« J’ai longtemps cherché le moyen de me rendre insupportable à mes contemporains ». La phrase est célèbre. Elle est de Léon Bloy et marque l’ouverture de l’aventure du Pal, journal éphémère et cependant fort intéressant, dans lequel Bloy donna certaines de ses plus terrifiantes diatribes. Les « confus », ceux qui confondent éternellement jugement moral et jugement littéraire vous inciteront à ne pas lire cette réédition, n’en parlant pas, oublieux des principes mêmes de cette démocratie qu’ils invoquent à tire-larigo, exerçant par leur silence ou leur nuisance la pire des censures qui puisse être infligée à un écrivain à l’écriture de tonnerre comme Léon Bloy. Il va de soi que refuser la confusion entre morale et littérature ne conduit pas à donner des blancs-seings à Bloy mais, tout en vomissant certaines diatribes pour le moins antisémites, à lui reconnaître plus que du talent. Et une certaine modernité : « Notre époque de faiseurs d’affaires et de cabots dans tous les genres est tellement abjecte que rien, je crois, – sinon la fuite ailée de Mercure ou l’indifférence du spectateur –, n’est presque plus capable de toucher personne ». Et l’on peut être étonné de lire une critique du spectaculaire intégré, en ces pages, longtemps avant la quête des situations.
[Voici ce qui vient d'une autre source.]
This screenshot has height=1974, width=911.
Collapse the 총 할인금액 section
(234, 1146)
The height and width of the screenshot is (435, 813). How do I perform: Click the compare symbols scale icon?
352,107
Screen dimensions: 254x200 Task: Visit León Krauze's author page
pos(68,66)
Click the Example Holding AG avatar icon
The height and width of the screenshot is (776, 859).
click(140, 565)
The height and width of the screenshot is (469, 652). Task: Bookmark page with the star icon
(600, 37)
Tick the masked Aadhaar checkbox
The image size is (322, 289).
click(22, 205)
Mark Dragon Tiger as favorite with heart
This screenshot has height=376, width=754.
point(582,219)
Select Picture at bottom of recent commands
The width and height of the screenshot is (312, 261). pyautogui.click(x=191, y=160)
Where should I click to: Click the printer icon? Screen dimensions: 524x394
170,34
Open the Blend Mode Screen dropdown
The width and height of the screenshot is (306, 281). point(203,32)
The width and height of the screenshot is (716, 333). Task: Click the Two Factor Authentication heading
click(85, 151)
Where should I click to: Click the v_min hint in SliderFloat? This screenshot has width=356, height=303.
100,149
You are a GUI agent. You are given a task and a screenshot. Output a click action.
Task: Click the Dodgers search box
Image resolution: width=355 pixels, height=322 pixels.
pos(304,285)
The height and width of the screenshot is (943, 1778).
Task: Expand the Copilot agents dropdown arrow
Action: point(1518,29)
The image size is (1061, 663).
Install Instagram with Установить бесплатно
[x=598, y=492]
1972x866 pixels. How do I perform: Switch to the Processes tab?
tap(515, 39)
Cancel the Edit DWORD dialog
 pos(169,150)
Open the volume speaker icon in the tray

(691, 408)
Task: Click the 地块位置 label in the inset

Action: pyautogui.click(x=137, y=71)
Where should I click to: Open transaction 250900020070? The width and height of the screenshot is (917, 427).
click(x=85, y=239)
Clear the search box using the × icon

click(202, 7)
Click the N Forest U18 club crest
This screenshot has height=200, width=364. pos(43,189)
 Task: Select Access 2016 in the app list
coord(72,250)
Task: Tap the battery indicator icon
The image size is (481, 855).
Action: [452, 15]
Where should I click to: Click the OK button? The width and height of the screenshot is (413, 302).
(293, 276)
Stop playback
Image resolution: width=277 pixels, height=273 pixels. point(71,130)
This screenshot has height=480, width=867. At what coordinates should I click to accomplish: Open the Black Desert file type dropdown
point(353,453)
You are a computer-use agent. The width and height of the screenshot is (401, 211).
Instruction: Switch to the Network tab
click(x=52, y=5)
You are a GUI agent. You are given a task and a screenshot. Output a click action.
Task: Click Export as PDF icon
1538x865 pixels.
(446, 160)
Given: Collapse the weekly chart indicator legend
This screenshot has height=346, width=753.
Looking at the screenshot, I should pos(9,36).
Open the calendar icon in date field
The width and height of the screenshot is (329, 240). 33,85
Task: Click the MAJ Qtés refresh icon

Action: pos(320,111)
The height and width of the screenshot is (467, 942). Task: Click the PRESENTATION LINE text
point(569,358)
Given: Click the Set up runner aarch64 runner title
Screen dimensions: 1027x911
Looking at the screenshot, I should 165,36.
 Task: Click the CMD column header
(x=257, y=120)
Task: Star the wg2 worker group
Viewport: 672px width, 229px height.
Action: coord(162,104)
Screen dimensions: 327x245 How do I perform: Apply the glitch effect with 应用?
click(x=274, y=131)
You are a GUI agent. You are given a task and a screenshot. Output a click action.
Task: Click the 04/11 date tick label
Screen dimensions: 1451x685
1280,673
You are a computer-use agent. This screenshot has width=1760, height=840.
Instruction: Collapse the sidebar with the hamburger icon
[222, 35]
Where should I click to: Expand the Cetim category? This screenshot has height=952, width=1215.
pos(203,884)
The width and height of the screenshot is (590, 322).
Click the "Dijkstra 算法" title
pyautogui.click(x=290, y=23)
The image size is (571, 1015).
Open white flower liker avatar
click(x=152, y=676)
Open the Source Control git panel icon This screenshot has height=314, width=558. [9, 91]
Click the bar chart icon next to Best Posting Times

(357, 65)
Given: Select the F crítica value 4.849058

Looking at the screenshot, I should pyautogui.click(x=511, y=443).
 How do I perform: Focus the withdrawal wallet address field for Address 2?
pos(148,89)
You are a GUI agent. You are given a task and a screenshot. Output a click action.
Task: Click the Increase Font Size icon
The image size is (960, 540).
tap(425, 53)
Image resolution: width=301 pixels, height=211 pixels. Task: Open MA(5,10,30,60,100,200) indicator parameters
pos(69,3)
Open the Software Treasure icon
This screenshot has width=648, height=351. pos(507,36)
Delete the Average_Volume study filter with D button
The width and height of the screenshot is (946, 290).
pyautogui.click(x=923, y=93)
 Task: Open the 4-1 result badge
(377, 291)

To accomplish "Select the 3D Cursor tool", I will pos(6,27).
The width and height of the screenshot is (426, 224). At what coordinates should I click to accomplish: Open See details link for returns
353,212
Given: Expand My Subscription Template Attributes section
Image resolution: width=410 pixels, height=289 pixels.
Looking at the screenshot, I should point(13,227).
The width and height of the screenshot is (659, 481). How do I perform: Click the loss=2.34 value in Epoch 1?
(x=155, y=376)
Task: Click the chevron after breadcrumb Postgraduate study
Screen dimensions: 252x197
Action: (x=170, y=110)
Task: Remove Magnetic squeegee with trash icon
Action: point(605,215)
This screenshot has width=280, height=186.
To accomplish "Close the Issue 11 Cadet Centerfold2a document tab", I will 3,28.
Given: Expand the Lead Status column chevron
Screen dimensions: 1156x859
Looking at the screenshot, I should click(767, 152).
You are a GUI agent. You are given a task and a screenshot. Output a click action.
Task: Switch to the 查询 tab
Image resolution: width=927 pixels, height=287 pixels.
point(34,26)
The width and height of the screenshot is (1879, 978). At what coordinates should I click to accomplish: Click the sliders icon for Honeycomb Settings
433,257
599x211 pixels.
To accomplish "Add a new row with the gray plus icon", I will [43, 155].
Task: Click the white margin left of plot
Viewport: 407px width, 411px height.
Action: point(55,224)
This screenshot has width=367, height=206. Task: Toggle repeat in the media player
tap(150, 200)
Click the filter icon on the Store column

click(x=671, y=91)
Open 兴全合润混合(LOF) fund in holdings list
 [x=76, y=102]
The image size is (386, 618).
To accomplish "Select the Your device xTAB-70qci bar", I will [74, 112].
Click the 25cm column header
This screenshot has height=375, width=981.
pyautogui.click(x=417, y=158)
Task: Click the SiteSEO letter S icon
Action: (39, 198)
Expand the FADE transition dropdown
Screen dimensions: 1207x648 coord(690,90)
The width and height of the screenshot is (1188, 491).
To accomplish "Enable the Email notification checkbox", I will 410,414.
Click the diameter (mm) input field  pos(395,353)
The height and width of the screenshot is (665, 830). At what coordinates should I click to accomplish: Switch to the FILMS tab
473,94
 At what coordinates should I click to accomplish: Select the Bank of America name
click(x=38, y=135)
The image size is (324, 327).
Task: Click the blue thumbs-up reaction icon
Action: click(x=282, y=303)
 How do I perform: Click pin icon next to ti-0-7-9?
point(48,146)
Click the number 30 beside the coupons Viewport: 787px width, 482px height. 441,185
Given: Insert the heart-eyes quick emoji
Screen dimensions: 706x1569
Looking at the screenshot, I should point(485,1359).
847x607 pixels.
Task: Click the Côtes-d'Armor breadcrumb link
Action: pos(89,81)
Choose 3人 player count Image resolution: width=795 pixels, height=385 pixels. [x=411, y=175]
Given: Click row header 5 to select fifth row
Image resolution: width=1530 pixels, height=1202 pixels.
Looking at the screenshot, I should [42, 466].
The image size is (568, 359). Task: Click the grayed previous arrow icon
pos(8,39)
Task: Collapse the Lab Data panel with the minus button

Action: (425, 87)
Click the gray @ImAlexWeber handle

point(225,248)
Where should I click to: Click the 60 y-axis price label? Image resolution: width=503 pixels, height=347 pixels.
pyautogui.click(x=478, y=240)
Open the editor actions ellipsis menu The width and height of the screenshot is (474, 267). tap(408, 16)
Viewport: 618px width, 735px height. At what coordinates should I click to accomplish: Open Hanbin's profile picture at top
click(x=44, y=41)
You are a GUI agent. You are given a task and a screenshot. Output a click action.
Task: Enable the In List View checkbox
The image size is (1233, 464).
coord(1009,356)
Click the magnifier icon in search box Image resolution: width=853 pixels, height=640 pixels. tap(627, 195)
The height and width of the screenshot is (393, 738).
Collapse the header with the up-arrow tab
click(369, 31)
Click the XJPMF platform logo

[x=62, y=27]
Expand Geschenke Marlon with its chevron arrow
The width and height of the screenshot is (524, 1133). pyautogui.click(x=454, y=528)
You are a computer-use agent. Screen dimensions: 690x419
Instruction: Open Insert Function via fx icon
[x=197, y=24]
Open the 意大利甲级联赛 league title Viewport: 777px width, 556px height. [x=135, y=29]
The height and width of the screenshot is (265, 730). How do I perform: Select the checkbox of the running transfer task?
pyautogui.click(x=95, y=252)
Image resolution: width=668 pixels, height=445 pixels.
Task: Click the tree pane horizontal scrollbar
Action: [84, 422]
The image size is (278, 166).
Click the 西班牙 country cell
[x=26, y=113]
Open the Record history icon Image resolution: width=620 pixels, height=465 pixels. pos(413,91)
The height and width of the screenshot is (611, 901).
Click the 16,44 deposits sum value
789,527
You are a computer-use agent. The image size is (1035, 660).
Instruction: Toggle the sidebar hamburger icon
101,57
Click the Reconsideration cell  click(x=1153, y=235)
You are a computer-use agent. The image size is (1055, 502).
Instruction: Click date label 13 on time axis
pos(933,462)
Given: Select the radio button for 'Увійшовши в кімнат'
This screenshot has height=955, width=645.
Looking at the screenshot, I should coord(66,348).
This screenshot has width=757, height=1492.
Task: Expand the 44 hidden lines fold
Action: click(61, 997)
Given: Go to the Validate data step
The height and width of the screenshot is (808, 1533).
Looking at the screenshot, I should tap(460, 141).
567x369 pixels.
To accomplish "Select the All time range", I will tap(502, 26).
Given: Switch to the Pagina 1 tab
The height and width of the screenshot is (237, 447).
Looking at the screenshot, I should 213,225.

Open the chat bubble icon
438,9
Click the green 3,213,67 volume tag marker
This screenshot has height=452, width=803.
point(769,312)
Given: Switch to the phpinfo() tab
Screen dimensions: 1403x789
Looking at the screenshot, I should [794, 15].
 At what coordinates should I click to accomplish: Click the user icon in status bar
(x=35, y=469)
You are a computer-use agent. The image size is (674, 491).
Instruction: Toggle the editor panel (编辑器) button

Il n’y a pas que le Bloy de la diatribe, il y a aussi celui qui crache sur le Catholicisme des bourgeois par amour de Dieu et pratique mystique ; celui qui réclame de l’homme qu’il « meure de bas en haut », ce Bloy qui éructe contre l’horizontalité faite sens de la vie de l’homme, l’infâme Chute, l’oubli de la verticalité, de l’être réel. Et ce Bloy là est impressionnant. Et oui, messieurs, oui, oui, l’on peut être républicain et aimer Bloy, n’en déplaise au manichéisme en vogue. Tout comme l’on peut apprécier son style et ses propos incroyables quand il s’en prend à cette même République : « Elle a quinze ans aujourd’hui, notre République, et elle a l’air d’avoir quinze siècles. Elle paraît plus vieille que les Pyramides, cette pubère sans virginité, tombée du vagin sanglant de la trahison ». Pour un peu, l’on croirait écouter un écrivain contemporain évoquer le régime « républicain » féodal sous le joug duquel nous vivons… Mais un écrivain qui oserait de tels mots aujourd’hui serait mis au ban de la société démocratique libérale. Du sens des mots en cette place forte nommée « monde moderne ».

Le Pal, réédition des quatre numéros du journal dirigé par Léon Bloy, accompagnée de documents destinés à un numéro cinq jamais paru, préfacée par Patrick Kéchichian, éditions Obsidiane, 2002, 160 pages, 18 €.